UNRESTRICTED FREE AGENTS
--OG Chris Gray could return in a backup role and he has the potential to start if needed.
--LB D.D. Lewis has a hard time staying healthy and that will hurt him in free agency.
--DE Kemp Rasmussen spent last season on injured reserve. He's a good special-teamer when healthy.
--RB Josh Scobey is a top-flight special-teams coverage player who can return kicks, but he is not a factor as a runner.
--TE Jerramy Stevens ended his chance of being re-signed after March 13 arrest.
--DE Joe Tafoya can be a very good special-teams player, but injuries have taken a toll.
--CB Jimmy Williams is coming off ACL surgery, putting his future in doubt.
UNRESTRICTED FREE AGENTS (not tendered offers)
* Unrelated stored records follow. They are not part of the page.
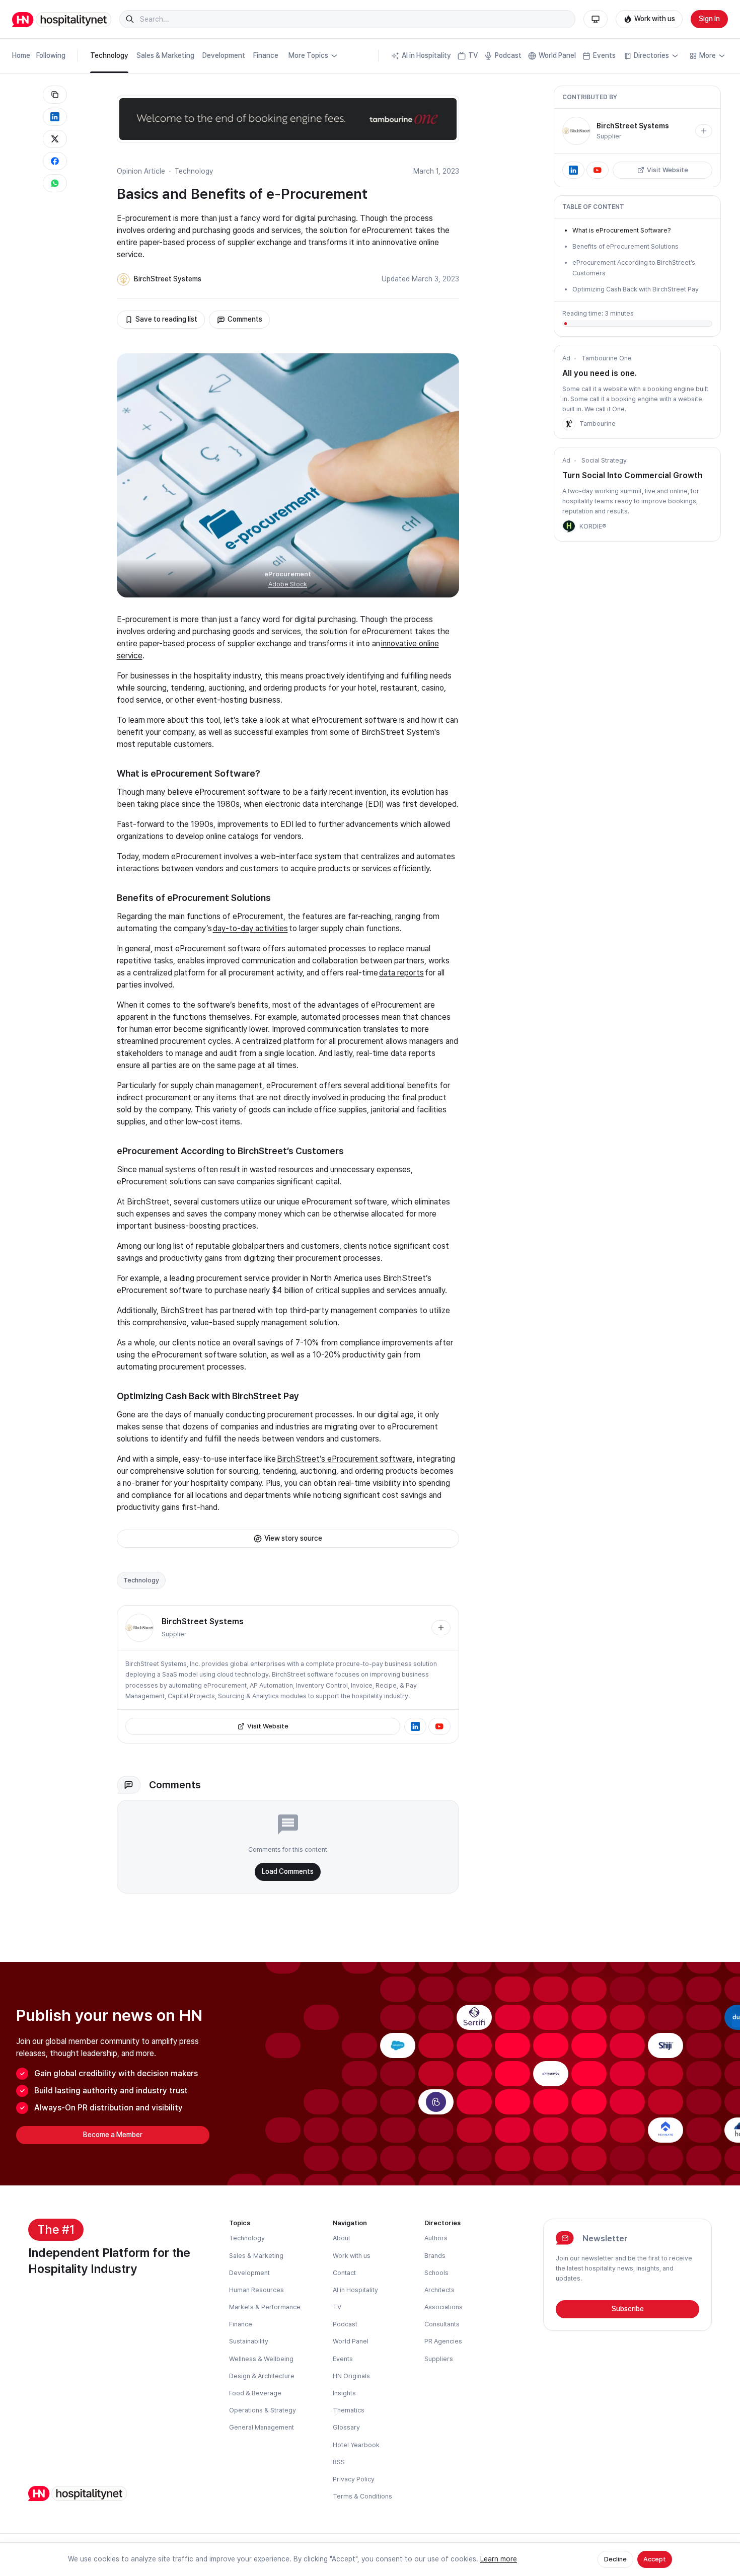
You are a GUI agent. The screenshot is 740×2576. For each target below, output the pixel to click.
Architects (439, 2290)
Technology (109, 55)
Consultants (442, 2324)
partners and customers (296, 1246)
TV (473, 55)
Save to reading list (166, 319)
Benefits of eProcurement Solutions (625, 246)
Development (223, 55)
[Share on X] (55, 139)
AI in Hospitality (426, 55)
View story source (293, 1538)
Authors (436, 2238)
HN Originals (351, 2376)
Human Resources (256, 2290)
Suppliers (438, 2359)
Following (50, 55)
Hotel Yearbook (356, 2445)
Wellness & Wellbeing (261, 2359)
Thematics (348, 2410)
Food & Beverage (255, 2393)
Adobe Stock (287, 584)
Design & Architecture (261, 2376)
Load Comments (288, 1871)
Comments (245, 319)
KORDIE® (593, 526)
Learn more (498, 2559)
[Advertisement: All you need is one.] (568, 423)
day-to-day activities (250, 928)
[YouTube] (439, 1726)
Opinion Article (141, 171)
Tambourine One (606, 358)
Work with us (654, 19)
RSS (339, 2462)
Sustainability (248, 2341)
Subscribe (628, 2309)
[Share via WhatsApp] (55, 183)
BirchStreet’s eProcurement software (345, 1459)
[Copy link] (55, 95)
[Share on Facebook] (55, 161)
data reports (401, 972)
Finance (265, 55)
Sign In (709, 19)
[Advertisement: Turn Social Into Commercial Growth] (568, 526)
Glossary (346, 2427)
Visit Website (267, 1726)
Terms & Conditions (362, 2496)
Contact (344, 2273)
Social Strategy (604, 460)
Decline (615, 2559)
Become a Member (112, 2135)
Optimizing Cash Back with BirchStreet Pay (635, 289)
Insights (344, 2393)
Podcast (508, 55)
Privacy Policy (354, 2479)
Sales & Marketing (165, 55)
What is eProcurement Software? (621, 230)
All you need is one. (599, 373)
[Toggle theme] (595, 19)
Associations (443, 2307)
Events (604, 55)
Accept (654, 2559)
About (341, 2238)
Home (21, 55)
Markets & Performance (265, 2307)
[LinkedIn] (415, 1726)
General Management (261, 2427)
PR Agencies (443, 2341)
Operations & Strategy (262, 2410)
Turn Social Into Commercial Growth (632, 475)
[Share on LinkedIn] (55, 117)
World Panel (557, 55)
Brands (435, 2255)
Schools (436, 2273)
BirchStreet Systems (167, 279)
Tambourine (597, 423)
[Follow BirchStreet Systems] (441, 1627)
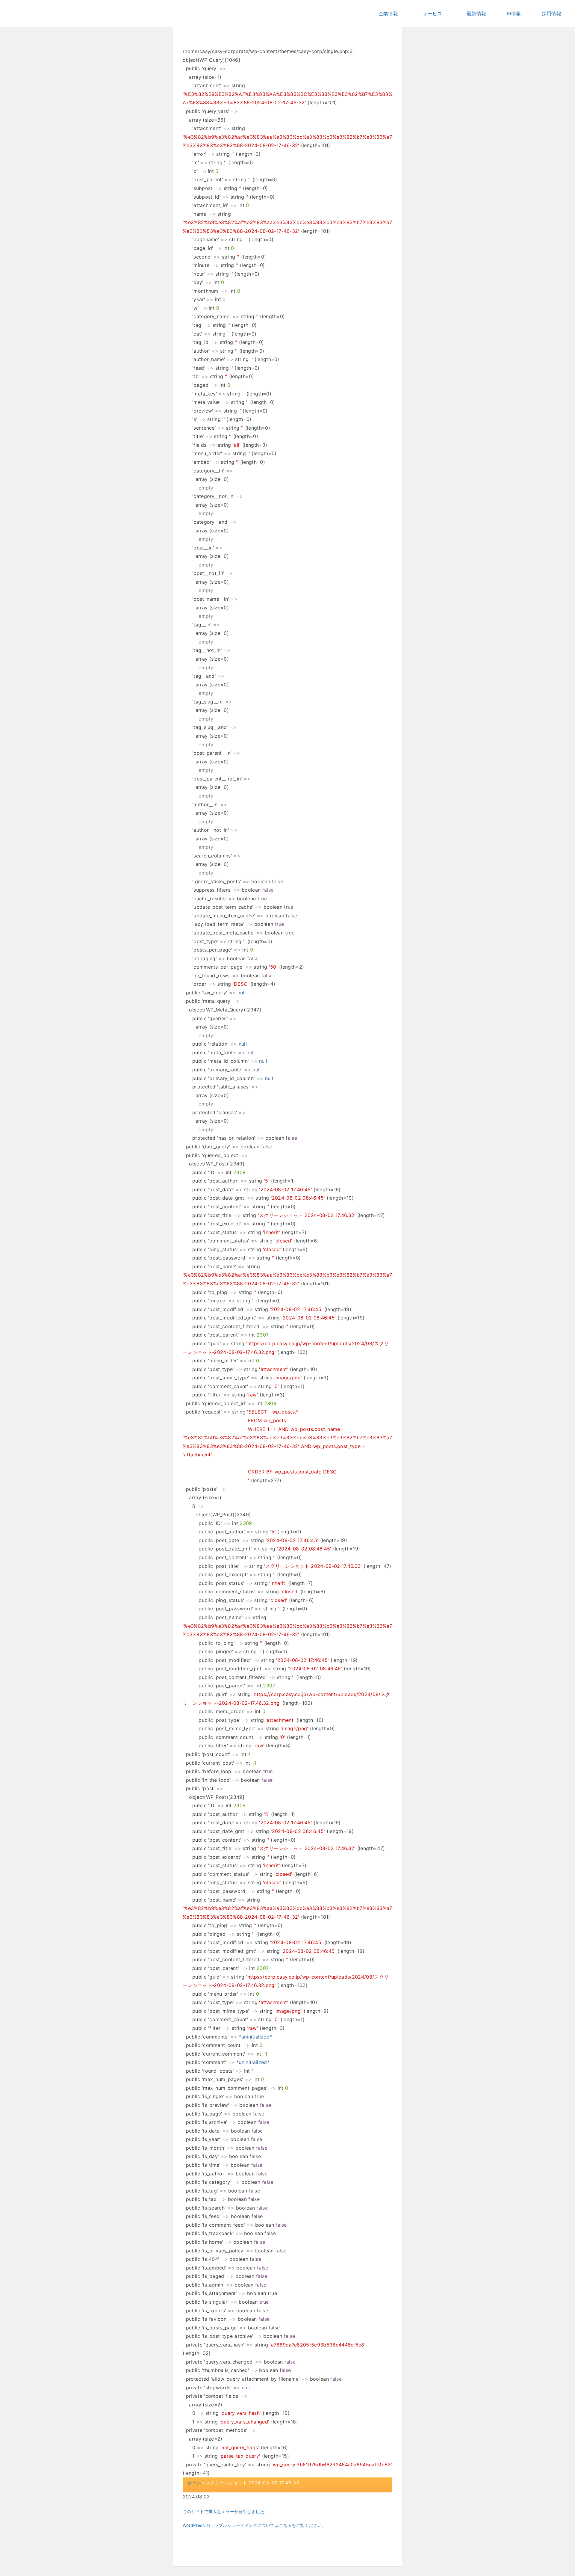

--S Oliver Celestin (not tendered as RFA) served as a backup all last season. He has some experience.
RESTRICTED FREE AGENTS
--DB Jordan Babineaux (tendered at $1.35M with 2nd-round pick as compensation) can play corner or safety, and he has a history of making plays. At some point he needs to focus on one position.
--WR D.J. Hackett (tendered at $1.35M with 2nd-round pick as compensation) has starting potential.
--LB Niko Koutouvides (tendered at $850,000 with 4th-round pick as compensation) is a core special-teams player but not a starting-caliber linebacker.
--OT Sean Locklear (tendered at $1.85M with 1st-round pick as compensation) got a higher tender even though he's coming off an injury-diminished season.
--DT Craig Terrill (tendered at $850,000 with 6th-round pick as compensation) is a good pass rusher with lots of energy and a great motor. He should be recovered from the knee injury that ended his 2006 season early.
EXCLUSIVE RIGHTS FREE AGENTS: Not available.
--WR Bobby Engram: UFA; $3.4M/2 yrs, $880,000 SB..
--TE Will Heller: UFA; $1.8M/2 yrs, $300,000 SB.
--DB Pete Hunter: Potential UFA; terms unknown.
--FB Josh Parry: Not tendered as RFA; $1.52M/ 2 yrs, $120,000 SB.
--LS Derek Rackley: Potential UFA; $720,000/1 yr, $40,000 SB.
--OG Floyd Womack: UFA; terms unknown.
--S Deon Grant: UFA Jaguars; 6 yrs, terms unknown.
--DE Patrick Kerney: UFA Falcons; $39.5M/6 yrs, $19.5M guaranteed.
--TE Marcus Pollard: FA Lions; terms unknown.
--S Brian Russell: UFA Browns; $13.5M/5 yrs, $3M SB.
--LS J.P. Darche: UFA Chiefs; 4 yrs, terms unknown.
--S Ken Hamlin: UFA Cowboys; $2.5M/1 yr, SB unknown.
--C Robbie Tobeck: UFA; retired.
--DE Grant Wistrom (released; post-June 1 designation).